Panel 1: Marijuana Use is Lower in College Students than in their Non-College Peers
Daily* Marijuana Use Continues to Rise for Non-College Young Adults
In the past five years, daily* marijuana use has continued to rise for non-college young adults, reaching its highest level in 2017 at 13.2 percent. In contrast, daily marijuana use in college student reached its peak in 2014 at 5.9 percent.
Daily* use is almost three times higher in the non-college group.
*Daily use is defined as use on 20 or more occasions in the past 30 days
Vaping Marijuana Appears Lower in College Students Than in Non-College Peers
In 2017, 7.8 percent of non-college young adults vaped marijuana in the past month, compared with 5.2 percent of college students.

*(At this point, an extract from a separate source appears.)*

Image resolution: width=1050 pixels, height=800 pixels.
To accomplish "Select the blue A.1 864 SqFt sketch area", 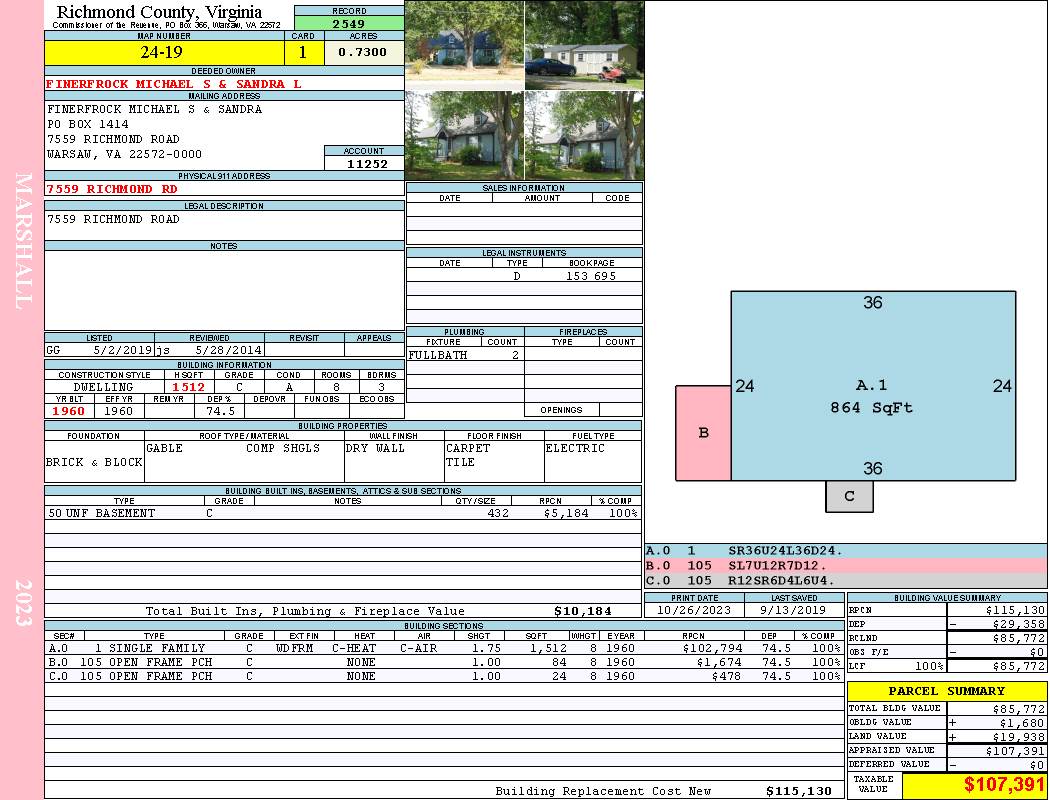I will (873, 386).
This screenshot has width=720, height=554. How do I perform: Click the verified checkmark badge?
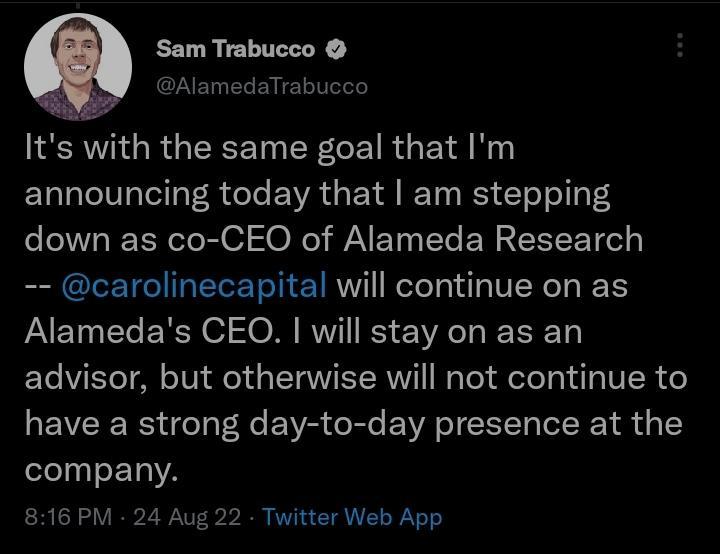click(339, 49)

Panel 2: Nicotine Use is Lower in College Students than in Their Non-College Peers
Largest Differences for Annual, Past-Month, and Daily Use Rates Between College and Non-College Groups are for Cigarette Smoking
14.4 percent of non-college young adults smoked cigarettes daily, compared with 2.0 percent of college students.
Vaping Nicotine Appears Higher Among Non-College Group
7.9 percent of non-college young adults used e-vaporizers with nicotine in the past month, compared with 6.0 percent of college students.
Panel 3: Use of Synthetic Drugs is Lower in College Students Than in Their Non-College Peers
In the past year, 2.4 percent of non-college young adults vs. 0.5 percent of college students used synthetic cannabinoids (K2/Spice).
1.5 percent of non-college young adults vs. 0.2 percent of college students used synthetic cathinones (bath salts) in the past year.
Panel 4: Alcohol Use in College Students is Higher Than in their Non-College Peers
In the past month, 62.0 percent of college students and 56.4 percent of their non-college peers drank alcohol.
College students appear to mix alcohol with their energy drinks more than the non-college group. 31.5 percent of college students have had alcohol mixed with energy drinks in the past year, compared with 26.7 percent of their non-college peers.
Panel 5: Past-Year Misuse of Vicodin® has Dropped Dramatically in Both Groups Since 2009
Past-year misuse of Vicodin® has dropped from 11.2 percent in 2009 among non-college young adults to 1.8 percent in 2017. In college students, past-year misuse was 8.4 percent in 2009 and is 1.1 percent in 2017.
Please note, non-college peers are young adults 1 to 4 years beyond high school.